Data entries:
········

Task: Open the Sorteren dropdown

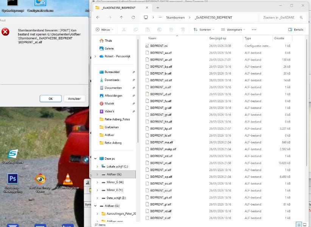Action: tap(203, 30)
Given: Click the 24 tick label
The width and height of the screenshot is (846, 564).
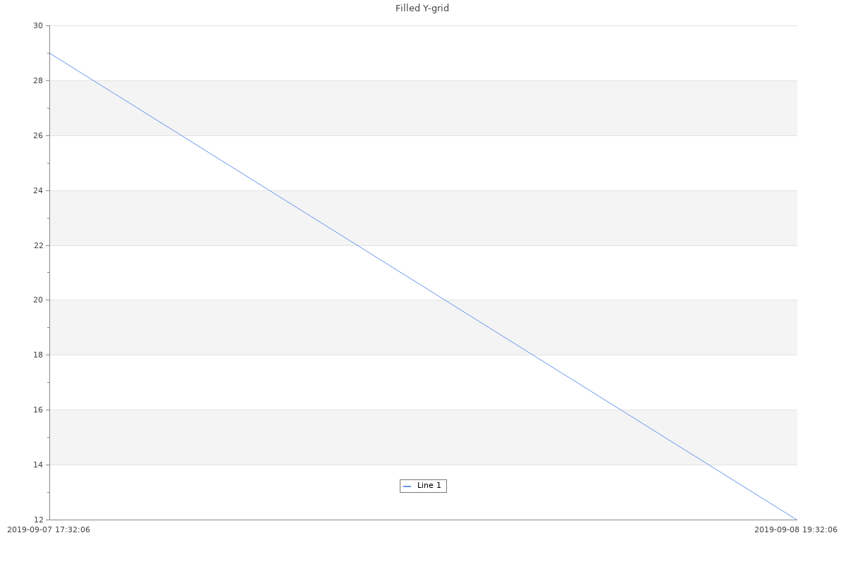Looking at the screenshot, I should pyautogui.click(x=38, y=191).
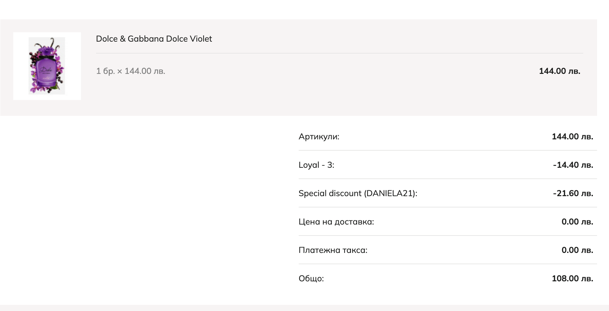Screen dimensions: 609x311
Task: Click the quantity line 1 бр. × 144.00 лв.
Action: [131, 71]
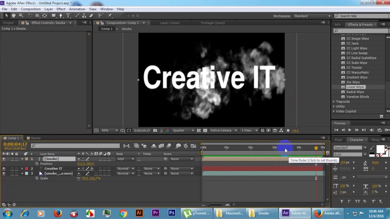The height and width of the screenshot is (219, 390).
Task: Toggle the transparency grid button
Action: tap(205, 130)
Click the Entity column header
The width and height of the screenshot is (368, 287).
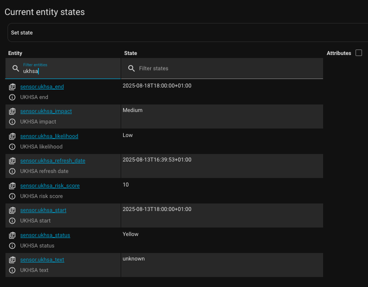click(x=15, y=53)
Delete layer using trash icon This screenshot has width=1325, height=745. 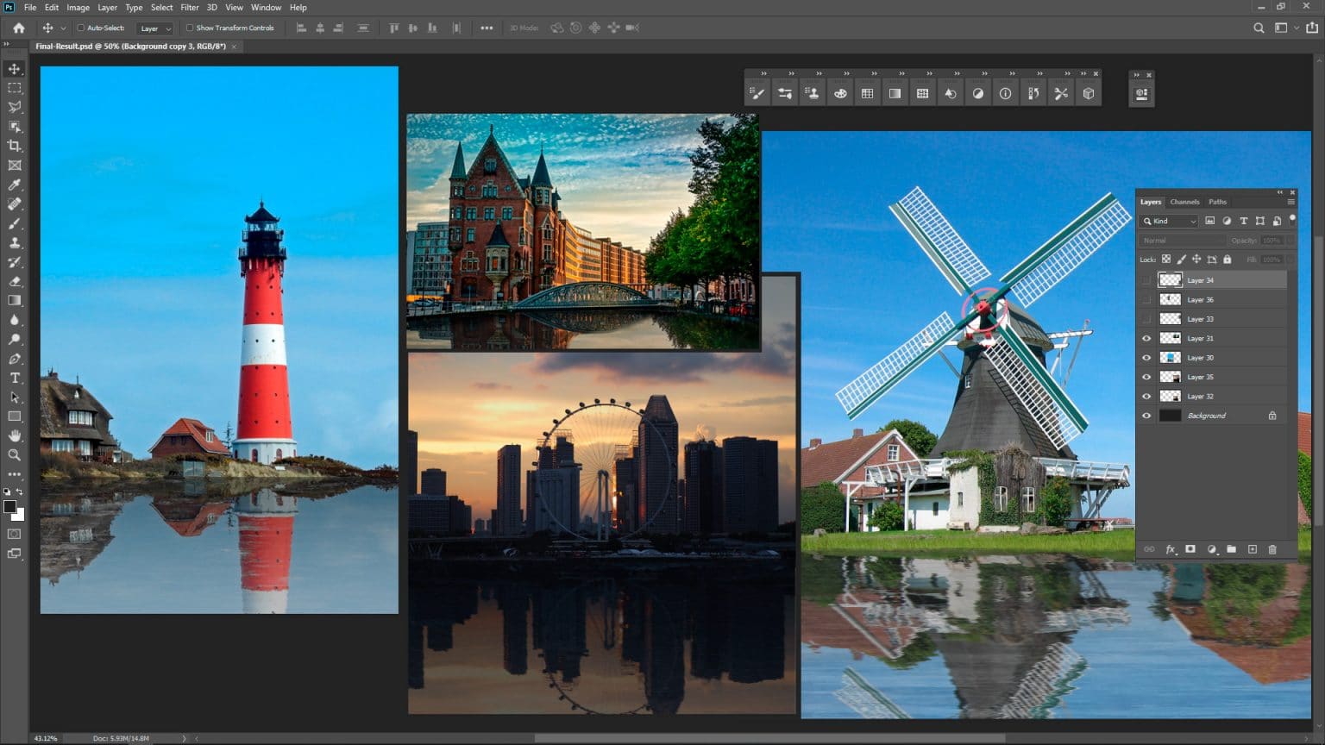pyautogui.click(x=1272, y=549)
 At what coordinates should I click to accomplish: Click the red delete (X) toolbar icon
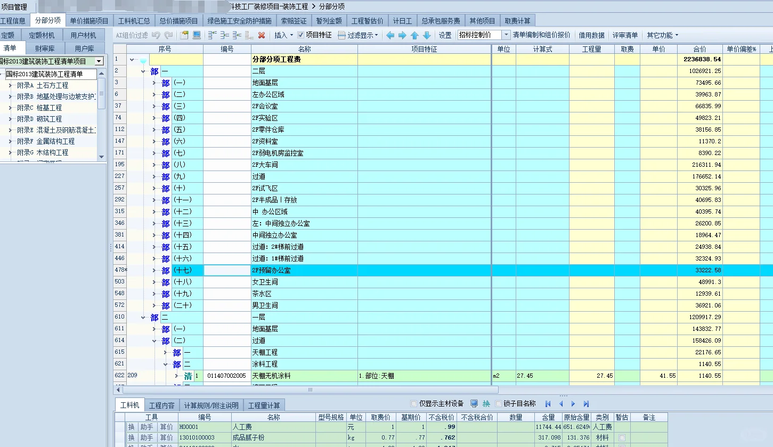(261, 34)
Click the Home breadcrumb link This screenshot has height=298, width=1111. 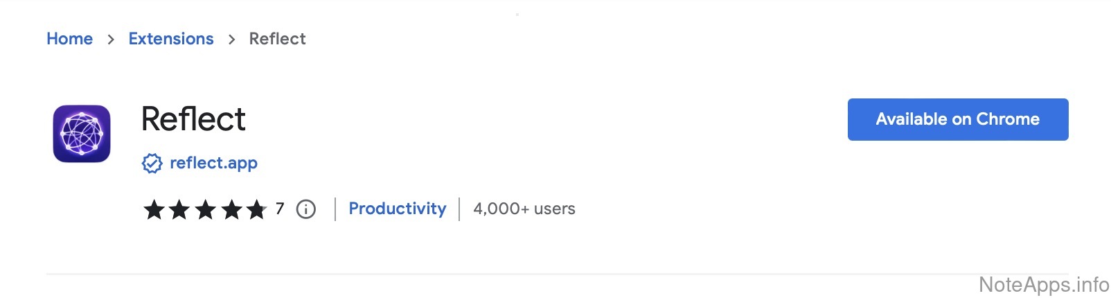pyautogui.click(x=69, y=39)
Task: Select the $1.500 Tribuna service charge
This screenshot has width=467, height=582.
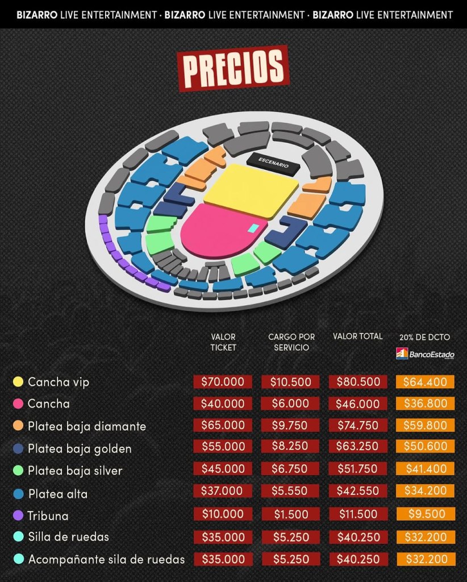Action: 290,514
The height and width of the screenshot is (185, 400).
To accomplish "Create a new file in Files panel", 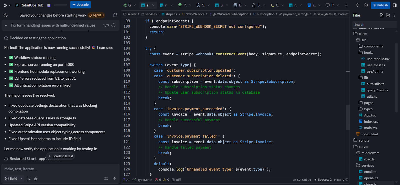I will [382, 15].
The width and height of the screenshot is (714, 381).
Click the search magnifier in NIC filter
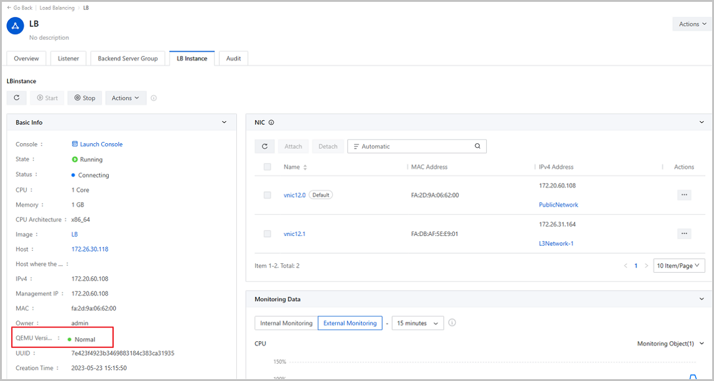pos(477,146)
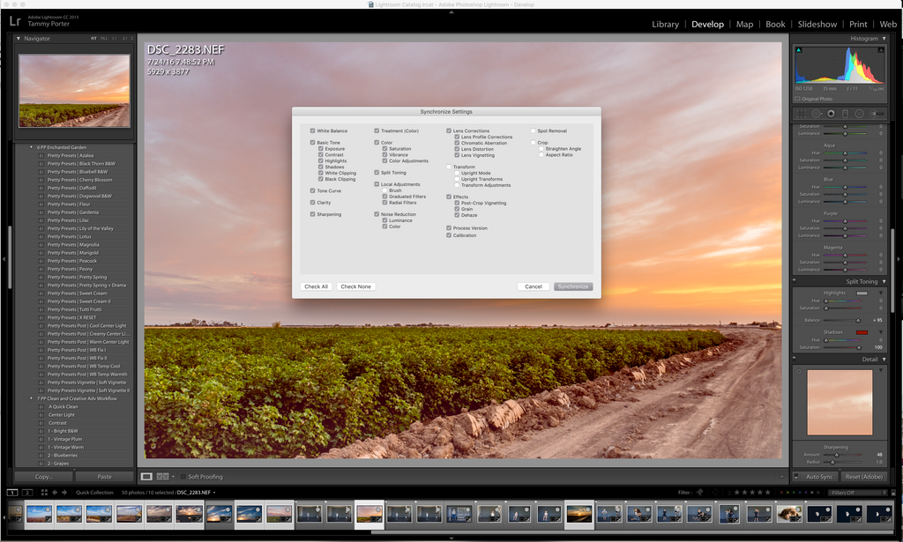Click the Synchronize button

pos(573,286)
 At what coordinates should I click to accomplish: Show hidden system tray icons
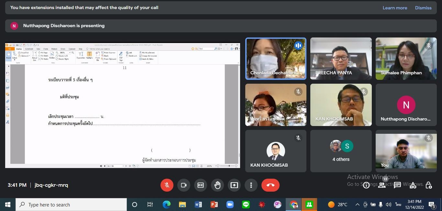(x=358, y=205)
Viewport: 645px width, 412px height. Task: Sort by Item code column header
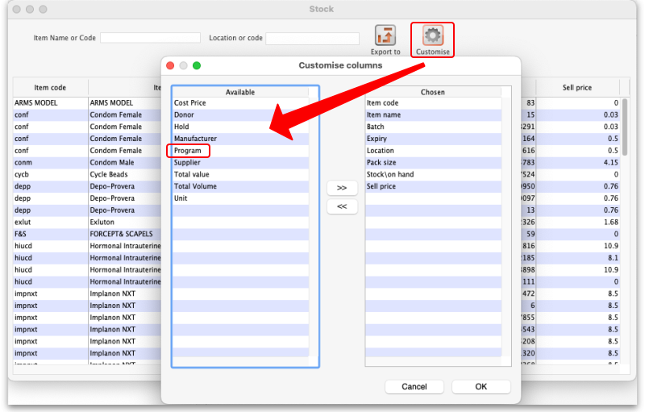point(50,88)
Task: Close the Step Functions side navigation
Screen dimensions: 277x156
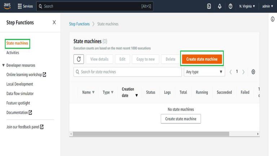Action: pyautogui.click(x=54, y=22)
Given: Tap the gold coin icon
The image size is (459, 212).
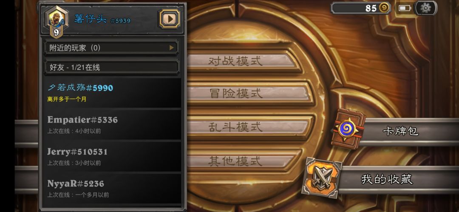Looking at the screenshot, I should 384,8.
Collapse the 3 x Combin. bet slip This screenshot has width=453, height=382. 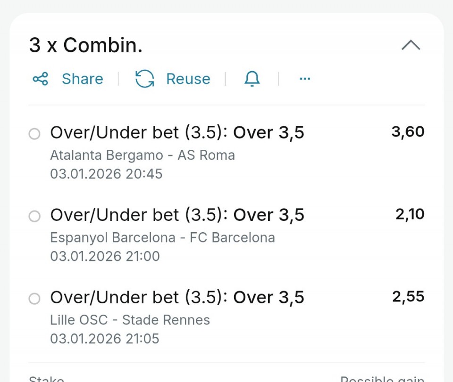click(x=411, y=45)
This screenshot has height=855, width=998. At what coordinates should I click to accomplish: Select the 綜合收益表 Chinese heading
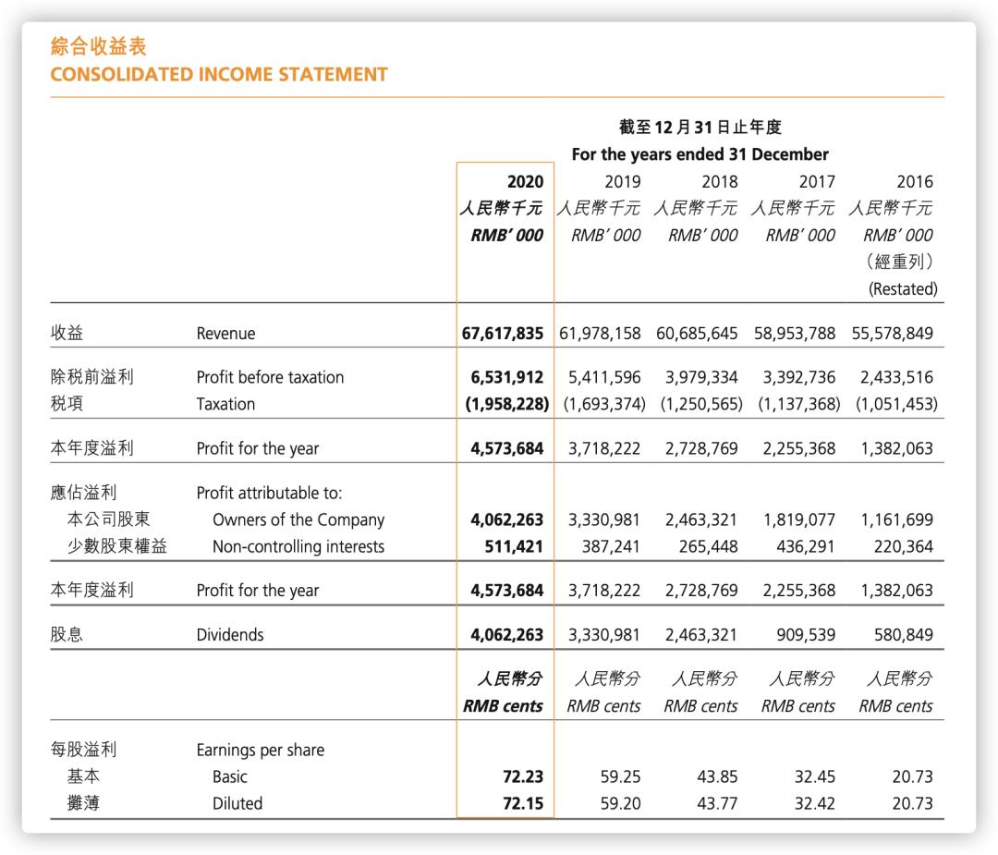click(98, 46)
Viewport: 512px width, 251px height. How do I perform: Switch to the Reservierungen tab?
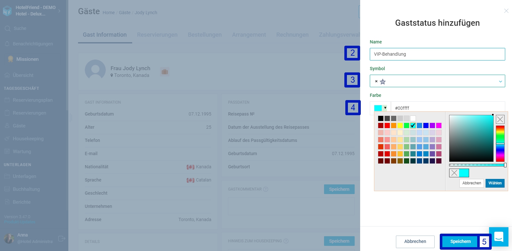click(x=157, y=35)
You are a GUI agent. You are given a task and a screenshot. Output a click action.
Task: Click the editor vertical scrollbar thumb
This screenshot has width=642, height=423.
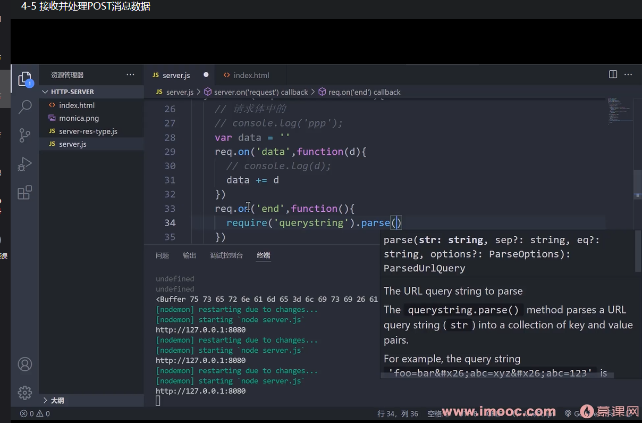(637, 180)
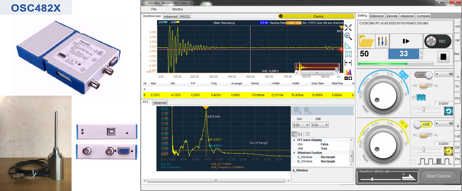462x191 pixels.
Task: Click the fullscreen expand arrows icon
Action: [x=348, y=27]
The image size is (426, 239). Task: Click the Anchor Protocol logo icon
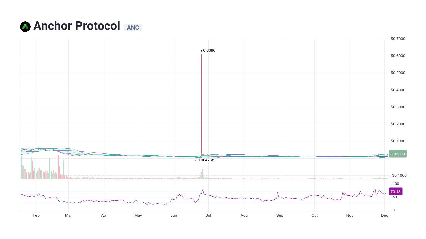25,26
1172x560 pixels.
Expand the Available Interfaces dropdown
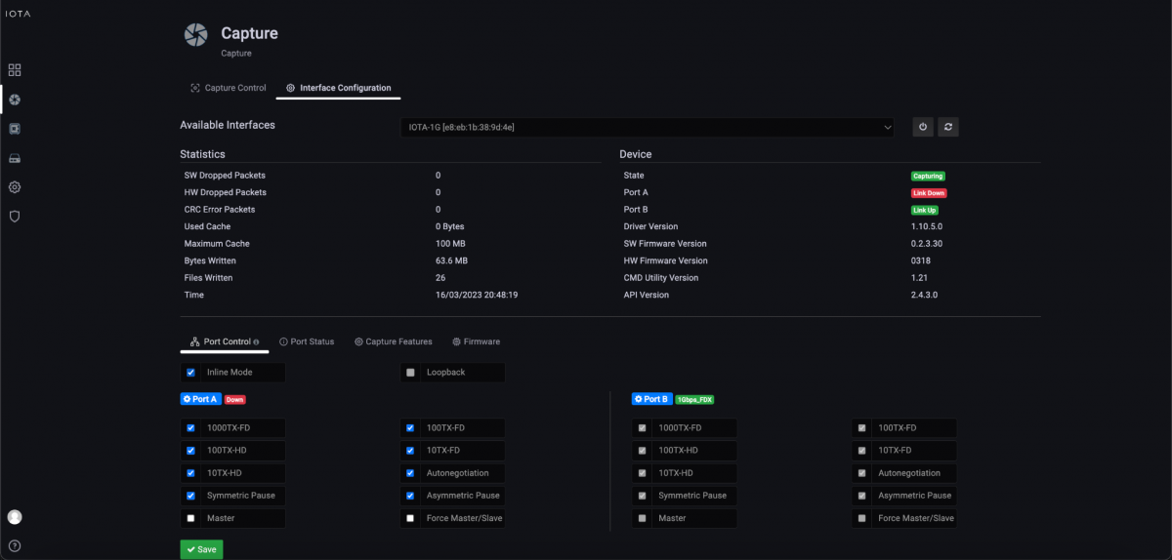point(648,127)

········

WHAT IS EXPECTED
Your answer must be an exact copy of the lines from the start of the entries through the line with "Given: Click the 24 tick label", with no pictures.

SOLUTION FOR THIS TASK
Task: Open the Sorteren dropdown

Action: tap(203, 30)
Given: Click the 24 tick label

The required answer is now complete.